_EXERCISE GOAL_: In the data that follows, find the line with "This screenshot has height=592, width=966."; transcribe it, every later line up to the one with "You are a computer-use agent. Image resolution: width=821", and that line as well, exactly and with no others.

(Beginning of RECORDED DATA)

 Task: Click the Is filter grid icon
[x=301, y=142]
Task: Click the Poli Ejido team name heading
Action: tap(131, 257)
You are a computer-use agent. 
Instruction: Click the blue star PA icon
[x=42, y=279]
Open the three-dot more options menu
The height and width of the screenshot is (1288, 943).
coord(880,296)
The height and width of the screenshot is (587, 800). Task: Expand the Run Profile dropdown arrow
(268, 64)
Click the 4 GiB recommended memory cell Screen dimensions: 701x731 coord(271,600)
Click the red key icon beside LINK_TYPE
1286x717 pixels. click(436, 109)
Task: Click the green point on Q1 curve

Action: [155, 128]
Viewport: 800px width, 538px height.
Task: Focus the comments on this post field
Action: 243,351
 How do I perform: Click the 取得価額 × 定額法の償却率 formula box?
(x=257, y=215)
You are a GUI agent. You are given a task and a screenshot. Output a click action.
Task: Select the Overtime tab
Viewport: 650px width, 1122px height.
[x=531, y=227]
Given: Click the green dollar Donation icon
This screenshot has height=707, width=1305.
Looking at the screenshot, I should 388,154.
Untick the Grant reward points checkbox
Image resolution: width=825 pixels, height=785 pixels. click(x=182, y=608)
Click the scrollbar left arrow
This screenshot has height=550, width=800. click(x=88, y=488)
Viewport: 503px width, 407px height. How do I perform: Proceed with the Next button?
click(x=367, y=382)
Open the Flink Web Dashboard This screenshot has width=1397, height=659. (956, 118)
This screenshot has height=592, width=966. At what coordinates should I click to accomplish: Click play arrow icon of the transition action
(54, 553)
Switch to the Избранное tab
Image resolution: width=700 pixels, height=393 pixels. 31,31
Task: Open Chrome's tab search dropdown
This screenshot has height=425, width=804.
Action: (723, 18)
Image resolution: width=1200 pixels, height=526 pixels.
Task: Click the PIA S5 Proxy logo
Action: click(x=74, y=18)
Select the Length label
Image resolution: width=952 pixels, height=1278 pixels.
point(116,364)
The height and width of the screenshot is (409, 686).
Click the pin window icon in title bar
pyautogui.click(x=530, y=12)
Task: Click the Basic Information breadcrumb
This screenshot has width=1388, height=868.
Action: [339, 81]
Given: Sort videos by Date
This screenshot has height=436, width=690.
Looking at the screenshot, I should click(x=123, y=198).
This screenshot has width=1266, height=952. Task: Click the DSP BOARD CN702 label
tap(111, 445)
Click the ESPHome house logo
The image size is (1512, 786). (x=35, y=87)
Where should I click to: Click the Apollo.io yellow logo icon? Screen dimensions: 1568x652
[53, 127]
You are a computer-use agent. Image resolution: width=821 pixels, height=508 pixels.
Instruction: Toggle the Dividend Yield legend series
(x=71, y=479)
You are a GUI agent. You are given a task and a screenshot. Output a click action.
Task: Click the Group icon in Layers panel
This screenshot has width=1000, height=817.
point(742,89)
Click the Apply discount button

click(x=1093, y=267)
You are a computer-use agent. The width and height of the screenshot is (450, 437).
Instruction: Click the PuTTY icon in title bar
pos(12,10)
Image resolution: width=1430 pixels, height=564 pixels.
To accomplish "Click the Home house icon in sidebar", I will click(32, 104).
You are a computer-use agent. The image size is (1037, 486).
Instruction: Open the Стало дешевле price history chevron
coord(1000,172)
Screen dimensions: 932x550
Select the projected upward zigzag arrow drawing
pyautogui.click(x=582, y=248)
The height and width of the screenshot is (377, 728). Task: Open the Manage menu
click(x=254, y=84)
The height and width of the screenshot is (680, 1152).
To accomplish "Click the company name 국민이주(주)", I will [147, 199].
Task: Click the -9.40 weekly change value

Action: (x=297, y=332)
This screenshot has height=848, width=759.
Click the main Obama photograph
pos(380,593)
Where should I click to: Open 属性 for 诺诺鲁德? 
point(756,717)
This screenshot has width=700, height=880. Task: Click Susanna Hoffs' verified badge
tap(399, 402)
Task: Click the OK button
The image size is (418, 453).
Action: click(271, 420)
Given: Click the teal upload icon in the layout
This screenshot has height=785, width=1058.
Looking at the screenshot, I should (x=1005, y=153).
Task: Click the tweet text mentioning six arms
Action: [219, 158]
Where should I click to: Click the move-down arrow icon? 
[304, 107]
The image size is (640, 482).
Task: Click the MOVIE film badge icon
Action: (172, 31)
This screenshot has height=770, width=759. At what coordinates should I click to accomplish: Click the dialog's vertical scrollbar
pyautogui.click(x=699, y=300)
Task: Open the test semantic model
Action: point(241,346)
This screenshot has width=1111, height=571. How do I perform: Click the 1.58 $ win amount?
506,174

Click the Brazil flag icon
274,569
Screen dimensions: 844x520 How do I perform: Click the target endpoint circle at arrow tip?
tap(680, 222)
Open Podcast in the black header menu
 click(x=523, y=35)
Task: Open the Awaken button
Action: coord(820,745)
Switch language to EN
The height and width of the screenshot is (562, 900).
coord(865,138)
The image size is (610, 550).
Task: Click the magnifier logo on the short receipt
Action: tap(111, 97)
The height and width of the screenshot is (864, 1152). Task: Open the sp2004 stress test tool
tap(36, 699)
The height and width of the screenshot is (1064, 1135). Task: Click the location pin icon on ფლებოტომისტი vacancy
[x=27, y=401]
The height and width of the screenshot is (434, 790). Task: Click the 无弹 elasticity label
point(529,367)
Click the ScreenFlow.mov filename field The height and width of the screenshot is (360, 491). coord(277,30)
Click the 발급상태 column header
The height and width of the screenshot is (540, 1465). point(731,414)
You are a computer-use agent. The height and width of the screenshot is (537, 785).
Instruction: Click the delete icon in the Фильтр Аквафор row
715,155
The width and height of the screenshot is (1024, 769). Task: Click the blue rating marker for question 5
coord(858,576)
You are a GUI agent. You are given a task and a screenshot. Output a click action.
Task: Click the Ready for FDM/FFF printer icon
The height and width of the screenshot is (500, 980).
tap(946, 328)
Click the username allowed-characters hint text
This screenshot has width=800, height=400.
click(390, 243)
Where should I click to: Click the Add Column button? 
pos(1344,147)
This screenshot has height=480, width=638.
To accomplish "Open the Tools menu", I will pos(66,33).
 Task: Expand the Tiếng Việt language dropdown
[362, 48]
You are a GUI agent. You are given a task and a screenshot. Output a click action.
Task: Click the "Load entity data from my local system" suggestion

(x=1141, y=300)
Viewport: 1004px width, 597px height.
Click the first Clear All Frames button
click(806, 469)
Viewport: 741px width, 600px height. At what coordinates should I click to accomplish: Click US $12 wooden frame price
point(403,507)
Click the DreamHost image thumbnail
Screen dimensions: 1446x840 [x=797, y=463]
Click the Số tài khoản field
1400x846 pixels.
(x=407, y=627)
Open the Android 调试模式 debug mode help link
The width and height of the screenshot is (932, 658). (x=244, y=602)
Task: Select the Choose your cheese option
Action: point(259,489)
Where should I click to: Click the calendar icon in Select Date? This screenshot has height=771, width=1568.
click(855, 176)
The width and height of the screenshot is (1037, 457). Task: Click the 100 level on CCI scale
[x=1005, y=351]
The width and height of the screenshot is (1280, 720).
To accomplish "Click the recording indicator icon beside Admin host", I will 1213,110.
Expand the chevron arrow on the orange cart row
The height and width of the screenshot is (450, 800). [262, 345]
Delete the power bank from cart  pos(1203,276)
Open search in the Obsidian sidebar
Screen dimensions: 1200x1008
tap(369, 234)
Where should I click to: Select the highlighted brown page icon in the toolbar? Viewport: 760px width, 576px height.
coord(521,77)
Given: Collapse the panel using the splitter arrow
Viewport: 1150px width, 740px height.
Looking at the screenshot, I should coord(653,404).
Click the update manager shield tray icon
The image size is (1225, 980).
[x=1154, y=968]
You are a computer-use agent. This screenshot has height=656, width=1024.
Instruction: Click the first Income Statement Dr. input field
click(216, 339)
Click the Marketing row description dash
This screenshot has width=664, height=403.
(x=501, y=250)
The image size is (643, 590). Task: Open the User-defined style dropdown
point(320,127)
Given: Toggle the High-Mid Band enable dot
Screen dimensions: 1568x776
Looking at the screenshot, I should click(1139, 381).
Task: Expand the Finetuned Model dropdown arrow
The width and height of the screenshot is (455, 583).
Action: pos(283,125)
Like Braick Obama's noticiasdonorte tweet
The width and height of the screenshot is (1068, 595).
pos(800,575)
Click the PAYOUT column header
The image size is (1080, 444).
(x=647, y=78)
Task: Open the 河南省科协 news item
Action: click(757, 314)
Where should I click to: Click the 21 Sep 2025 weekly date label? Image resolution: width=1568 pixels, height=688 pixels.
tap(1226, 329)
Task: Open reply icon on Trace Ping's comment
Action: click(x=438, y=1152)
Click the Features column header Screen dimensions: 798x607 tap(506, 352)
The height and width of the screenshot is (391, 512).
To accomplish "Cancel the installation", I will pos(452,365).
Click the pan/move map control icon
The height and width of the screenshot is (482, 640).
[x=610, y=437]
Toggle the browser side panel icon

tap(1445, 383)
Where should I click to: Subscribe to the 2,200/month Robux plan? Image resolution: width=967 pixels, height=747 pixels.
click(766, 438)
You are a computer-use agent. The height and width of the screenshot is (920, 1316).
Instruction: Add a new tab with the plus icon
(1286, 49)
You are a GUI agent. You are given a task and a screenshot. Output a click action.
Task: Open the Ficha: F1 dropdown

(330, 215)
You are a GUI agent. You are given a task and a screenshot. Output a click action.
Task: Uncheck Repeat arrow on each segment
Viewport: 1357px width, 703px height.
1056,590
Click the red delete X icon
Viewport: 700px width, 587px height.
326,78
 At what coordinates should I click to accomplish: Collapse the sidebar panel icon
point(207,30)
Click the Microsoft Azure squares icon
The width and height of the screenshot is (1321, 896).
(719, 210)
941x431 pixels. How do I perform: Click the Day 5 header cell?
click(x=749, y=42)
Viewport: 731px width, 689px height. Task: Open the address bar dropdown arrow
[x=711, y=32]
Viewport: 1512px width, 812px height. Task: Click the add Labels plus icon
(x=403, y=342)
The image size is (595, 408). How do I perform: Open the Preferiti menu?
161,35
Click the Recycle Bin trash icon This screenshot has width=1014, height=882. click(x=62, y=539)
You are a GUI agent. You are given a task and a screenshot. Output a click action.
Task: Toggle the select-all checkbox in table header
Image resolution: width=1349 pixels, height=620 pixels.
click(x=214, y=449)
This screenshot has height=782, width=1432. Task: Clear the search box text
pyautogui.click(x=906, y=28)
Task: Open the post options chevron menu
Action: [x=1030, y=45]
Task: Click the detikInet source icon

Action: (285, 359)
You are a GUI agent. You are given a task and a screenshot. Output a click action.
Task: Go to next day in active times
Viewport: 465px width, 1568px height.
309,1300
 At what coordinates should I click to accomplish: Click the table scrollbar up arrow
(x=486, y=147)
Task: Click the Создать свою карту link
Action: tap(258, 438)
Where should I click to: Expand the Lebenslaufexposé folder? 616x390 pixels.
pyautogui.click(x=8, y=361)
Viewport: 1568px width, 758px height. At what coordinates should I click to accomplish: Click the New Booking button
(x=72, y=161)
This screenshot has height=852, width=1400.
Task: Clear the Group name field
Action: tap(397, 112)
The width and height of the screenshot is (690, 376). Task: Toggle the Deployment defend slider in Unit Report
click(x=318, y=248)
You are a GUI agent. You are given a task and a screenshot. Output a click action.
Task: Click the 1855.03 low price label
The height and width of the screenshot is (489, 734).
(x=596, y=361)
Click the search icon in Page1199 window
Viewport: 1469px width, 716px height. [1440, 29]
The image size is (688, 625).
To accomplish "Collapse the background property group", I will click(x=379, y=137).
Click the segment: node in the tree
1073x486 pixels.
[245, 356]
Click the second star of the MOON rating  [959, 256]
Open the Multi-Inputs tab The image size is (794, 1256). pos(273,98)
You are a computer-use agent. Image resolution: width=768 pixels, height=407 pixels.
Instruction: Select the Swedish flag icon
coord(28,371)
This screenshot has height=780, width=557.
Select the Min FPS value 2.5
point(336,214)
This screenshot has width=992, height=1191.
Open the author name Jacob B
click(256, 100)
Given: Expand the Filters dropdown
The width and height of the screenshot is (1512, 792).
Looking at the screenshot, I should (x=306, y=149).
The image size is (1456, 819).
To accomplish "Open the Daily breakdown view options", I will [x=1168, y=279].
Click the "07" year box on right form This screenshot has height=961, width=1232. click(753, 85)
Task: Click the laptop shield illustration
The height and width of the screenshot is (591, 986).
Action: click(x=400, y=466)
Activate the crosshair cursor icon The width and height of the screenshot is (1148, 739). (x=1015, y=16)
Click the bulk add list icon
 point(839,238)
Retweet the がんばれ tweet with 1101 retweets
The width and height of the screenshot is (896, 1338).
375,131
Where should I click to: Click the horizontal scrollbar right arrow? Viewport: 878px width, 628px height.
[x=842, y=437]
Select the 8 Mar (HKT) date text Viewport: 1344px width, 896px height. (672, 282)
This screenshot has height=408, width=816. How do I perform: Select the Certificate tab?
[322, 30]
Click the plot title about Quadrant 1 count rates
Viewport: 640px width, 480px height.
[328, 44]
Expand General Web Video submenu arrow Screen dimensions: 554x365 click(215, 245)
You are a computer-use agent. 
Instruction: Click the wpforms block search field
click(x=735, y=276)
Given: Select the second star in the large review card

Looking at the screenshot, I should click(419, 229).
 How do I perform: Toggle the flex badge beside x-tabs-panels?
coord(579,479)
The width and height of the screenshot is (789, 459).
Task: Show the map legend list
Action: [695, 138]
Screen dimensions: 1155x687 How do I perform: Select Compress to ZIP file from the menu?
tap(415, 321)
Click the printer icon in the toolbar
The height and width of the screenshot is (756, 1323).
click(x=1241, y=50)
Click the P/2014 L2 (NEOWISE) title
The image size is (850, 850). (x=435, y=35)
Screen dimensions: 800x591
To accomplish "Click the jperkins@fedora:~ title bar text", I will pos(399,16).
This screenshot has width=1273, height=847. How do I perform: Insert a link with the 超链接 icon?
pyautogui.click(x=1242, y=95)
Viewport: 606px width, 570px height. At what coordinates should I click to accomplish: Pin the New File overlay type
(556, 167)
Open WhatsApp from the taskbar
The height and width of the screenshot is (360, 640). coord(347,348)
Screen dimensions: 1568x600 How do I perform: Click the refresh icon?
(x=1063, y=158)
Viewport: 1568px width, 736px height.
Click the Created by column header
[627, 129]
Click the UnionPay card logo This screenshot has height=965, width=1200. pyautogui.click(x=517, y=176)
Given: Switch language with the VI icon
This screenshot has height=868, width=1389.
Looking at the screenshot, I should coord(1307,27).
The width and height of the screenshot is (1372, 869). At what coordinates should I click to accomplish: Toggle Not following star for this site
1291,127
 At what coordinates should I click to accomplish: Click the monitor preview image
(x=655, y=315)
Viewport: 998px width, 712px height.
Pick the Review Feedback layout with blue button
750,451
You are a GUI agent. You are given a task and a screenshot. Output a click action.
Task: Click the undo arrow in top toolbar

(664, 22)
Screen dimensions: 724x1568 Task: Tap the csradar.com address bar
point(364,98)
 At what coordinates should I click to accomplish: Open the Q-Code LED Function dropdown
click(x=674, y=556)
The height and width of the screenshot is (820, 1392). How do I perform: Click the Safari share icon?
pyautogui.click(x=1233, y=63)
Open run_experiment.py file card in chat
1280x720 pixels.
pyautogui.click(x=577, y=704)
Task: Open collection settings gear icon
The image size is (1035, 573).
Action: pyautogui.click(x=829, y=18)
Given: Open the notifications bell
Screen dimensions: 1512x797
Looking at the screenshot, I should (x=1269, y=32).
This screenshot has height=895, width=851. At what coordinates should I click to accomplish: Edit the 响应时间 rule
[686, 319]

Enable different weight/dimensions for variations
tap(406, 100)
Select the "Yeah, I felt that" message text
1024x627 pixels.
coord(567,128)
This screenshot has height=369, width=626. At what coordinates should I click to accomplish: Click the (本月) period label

(End of RECORDED DATA)

_ANSWER TO THE PROBLEM_:
This screenshot has height=592, width=966. At what coordinates should I click to accomplish: Click play arrow icon of the transition action
(54, 553)
Switch to the Избранное tab
Image resolution: width=700 pixels, height=393 pixels. 31,31
Task: Open Chrome's tab search dropdown
This screenshot has height=425, width=804.
Action: (723, 18)
Image resolution: width=1200 pixels, height=526 pixels.
Task: Click the PIA S5 Proxy logo
Action: click(x=74, y=18)
Select the Length label
Image resolution: width=952 pixels, height=1278 pixels.
point(116,364)
The height and width of the screenshot is (409, 686).
Click the pin window icon in title bar
pyautogui.click(x=530, y=12)
Task: Click the Basic Information breadcrumb
This screenshot has width=1388, height=868.
Action: [339, 81]
Given: Sort videos by Date
This screenshot has height=436, width=690.
Looking at the screenshot, I should click(x=123, y=198).
This screenshot has width=1266, height=952. Task: Click the DSP BOARD CN702 label
tap(111, 445)
Click the ESPHome house logo
The image size is (1512, 786). (x=35, y=87)
Where should I click to: Click the Apollo.io yellow logo icon? Screen dimensions: 1568x652
[53, 127]
You are a computer-use agent. Image resolution: width=821 pixels, height=508 pixels.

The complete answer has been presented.